Three-Dimensional Kinetic Trends in Zeolites Catalyzed Benzene Ethylation Reaction: A Descriptor-Based DFT Study Coupled with Microkinetic Modeling

In zeolite catalysis, both the Bronsted acidity (e.g., acid strength) and reaction conditions (e.g., temperature) have significant influence on catalytic performance. Because of the intimate coupling between acidity-relevant enthalpies and temperature-relevant entropies, it has been challenging to locate the optimal reactivity zone for a given reaction. Here, periodic DFT calculations combined with microkinetic modeling were employed to investigate the effect of both acid strength and reaction temperature simultaneously on benzene ethylation reaction in MFI-structured zeolites involving both the concerted and stepwise pathways. The acid strength using the adsorption energy of ammonia as a descriptor was tailored by two strategies of the isomorphic substitution of heteroatoms and the introduction of extra-framework cations. Good scaling relations were established between the enthalpies of involved transition states and intermediates and the descriptor of acid strength. We pioneered the revelation a three-dimensional activity plot varying with the acid strength and reaction temperature.

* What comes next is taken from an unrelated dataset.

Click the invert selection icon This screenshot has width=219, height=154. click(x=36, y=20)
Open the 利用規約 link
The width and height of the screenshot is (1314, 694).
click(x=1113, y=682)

Three regions with diverse kinetic trends and two boundaries signifying the maximum activity were theoretically demonstrated in benzene ethylation. Subsequent kinetic analyses rationalized these intriguing properties and indicated that the rate-limiting step actually changes with the acid strength. The results hold broad implications for understanding Bronsted acid catalyzed reactions and developing robust catalysts in the future.